Infelizmente o tempo é curto e as alimentações, além de erradas, não são feitas com cuidado e nem com todos os nutrientes necessários ao corpo. São muitos lanches, cafés, “petiscos” e refeições pesadas que não agregam na nossa saúde, além é claro de que é quase impossível ter uma alimentação perfeita com tudo aquilo que o organismo necessita. E este é afinal o papel da suplementação alimentar.

Foto: Fotolia
Suplementação pode trazer diversos benefícios, mas desde que tenha orientação de um profissional especializado

“A suplementação é indicada quando a ingestão de alimentos não consegue alcançar as necessidades nutricionais. São vários os sintomas que indicam a deficiência de nutrientes, tais como imunidade baixa com recorrência frequente de resfriados, câimbras, unhas fracas, cabelos quebradiços e ressecados, manchas na pele, fraqueza, doenças periodontais, problemas ósseos, obesidade, diabetes e até mesmo depressão e câncer”, afirma Dalila Marciele Nunes, nutricionista.

Existem dois extremos quando se fala em suplementação: aquelas que acreditam que ela age como um “remédio” para engordar, para emagrecer, ou aqueles que conhecem seus benefícios e tomam por conta própria, acarretando em muitos problemas que ajudam, posteriormente, na posição de “vilão” da alimentação.

A suplementação tem como função dar ao organismo todos as vitaminas e minerais que ele precisa, porém, deve ser sempre ingerida com a orientação médica e nunca por conta própria.

“As pessoas confundem os suplementos esportivos utilizados por atletas para ganhar massa muscular ou emagrecer, com os suplementos vitamínicos que ajudam a pessoa a ter os nutrientes diários para prevenir e tratar doenças”, conta a nutricionista.

CALORIAS

Uma dúvida comum é: os complementos vendidos em cápsulas são medicamentos? “Apesar de ser um comprimido, os suplementos não são remédios, mas sim, substâncias naturais”, esclarece Arthur Leão, da Vital Natus.

Outra questão comum é se os suplementos engordam.

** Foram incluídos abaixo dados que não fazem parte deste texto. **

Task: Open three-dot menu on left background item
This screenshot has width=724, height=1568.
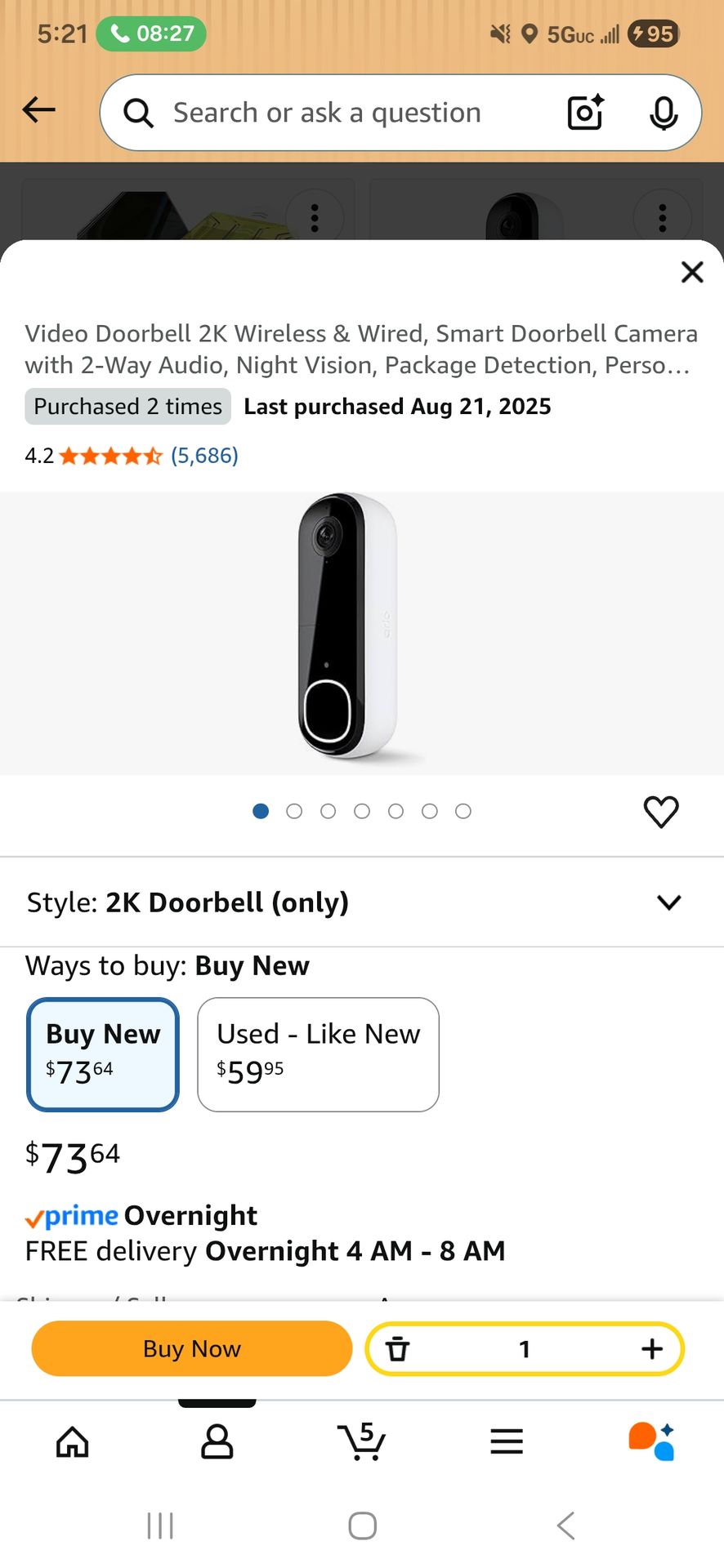Action: 315,217
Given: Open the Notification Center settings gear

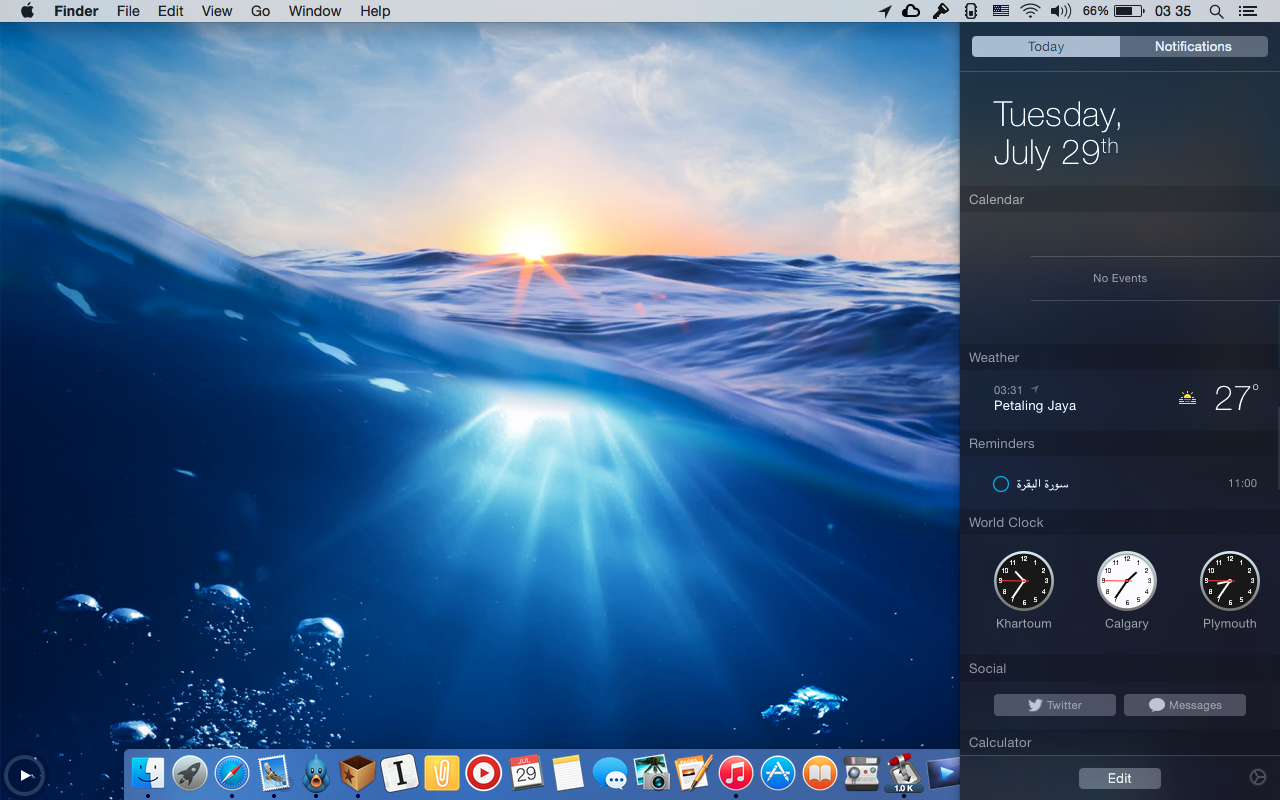Looking at the screenshot, I should [1258, 778].

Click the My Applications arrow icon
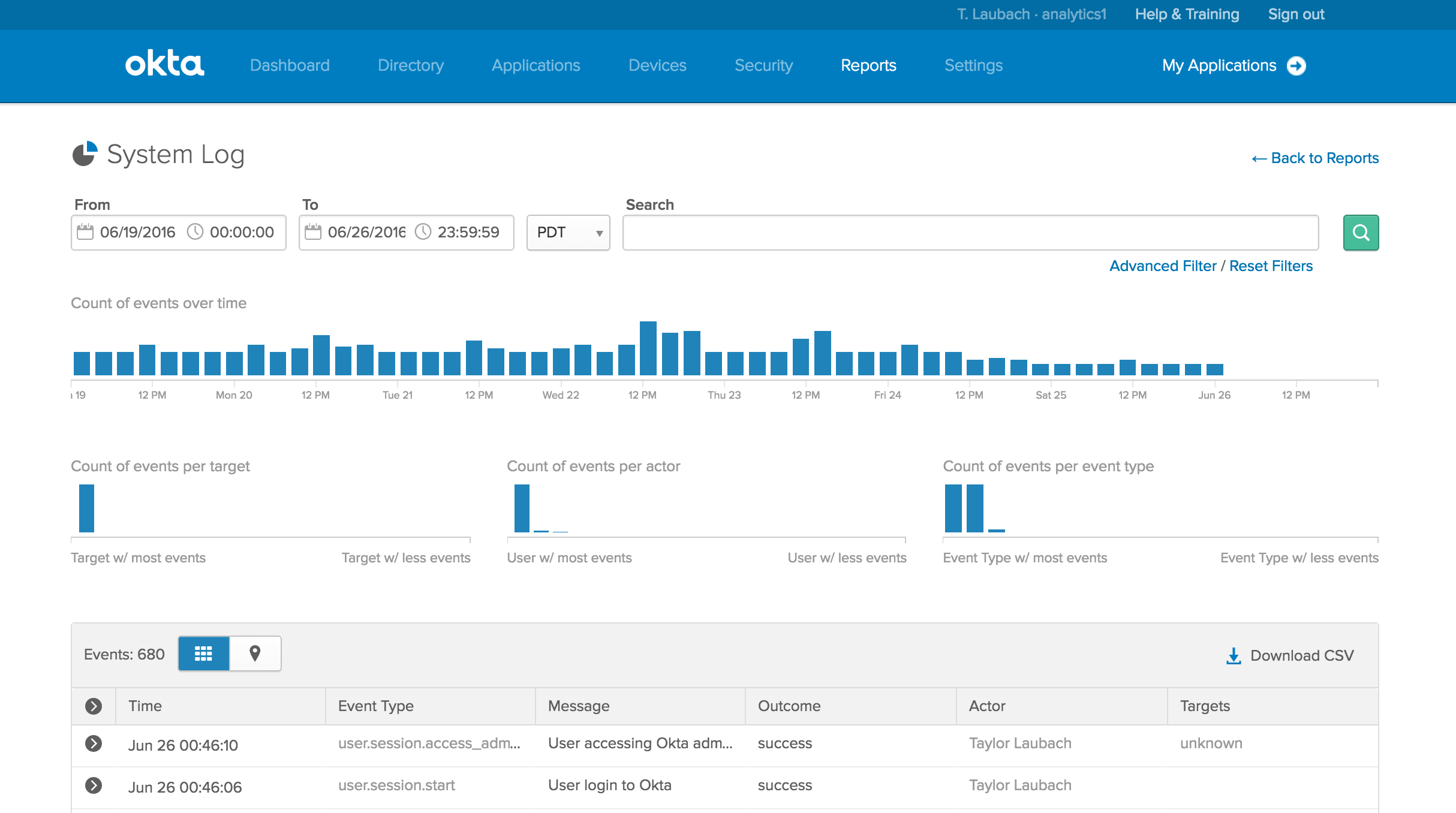click(x=1296, y=65)
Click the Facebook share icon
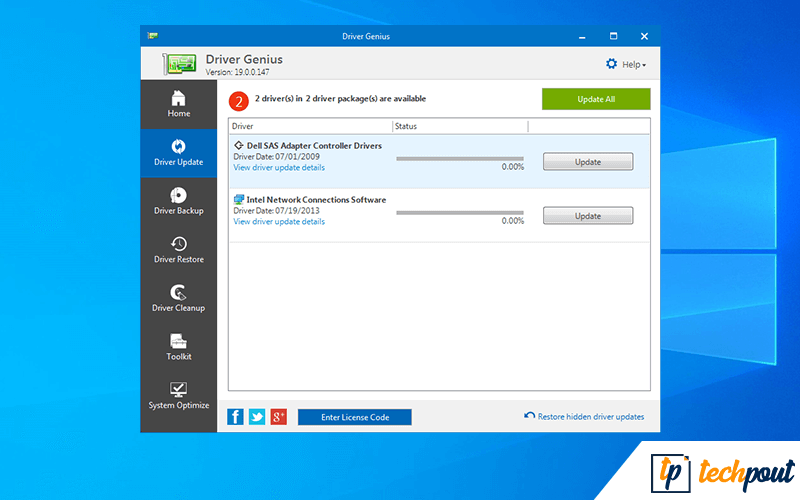 coord(236,417)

É aí que entra a orientação médica. Dalila explica que eles não possuem calorias, portanto não engordam. Porém, o que acontece é que esses nutrientes podem participar de funções que aumentam o apetite, fazendo com que a pessoa coma mais e ganhe mais peso.

Portanto, é fundamental saber como é a sua saúde e deixar que um médico avalie cada caso, recomendando a suplementação certa para cada um. Ela detalha ainda mais: esclarece que é necessário saber da rotina da pessoa, se pratica exercícios, quanto tempo pratica e a intensidade deles.

Crianças também precisam de suplementação?

Crianças também podem necessitar de suplementação, e assim como no caso dos adultos, é importante ter o aval e o acompanhamento do pediatra.

Vale também verificar os fabricantes desses suplementos e ficar atento até mesmo na embalagem que conservam os comprimidos, pois dependendo do nutriente, eles necessitam de invólucros especiais em diferentes cores para conservar o seu efeito.

Em outras palavras, com a orientação médica, é possível descobrir se há a necessidade de entrar com o suplemento e o seu consumo adequado, sem mitos, sem medos e, principalmente, sem neuras.

“A suplementação inadequada poderá trazer sérios prejuízos à saúde do paciente. Ferro demais pode se depositar nas artérias e causar cansaço. Muita vitamina C é capaz de aumentar o risco de pedras nos rins. E, no fígado, pode haver um acúmulo de gordura. Além disso, se o indivíduo for mal orientado, pode aumentar o percentual de gordura, ter acne, gases e alergias respiratórias, no caso de consumir um excesso de proteínas. Pode, ainda, apresentar dificuldade de digestão”, ressalta a nutricionista Dalila Marciele Nunes.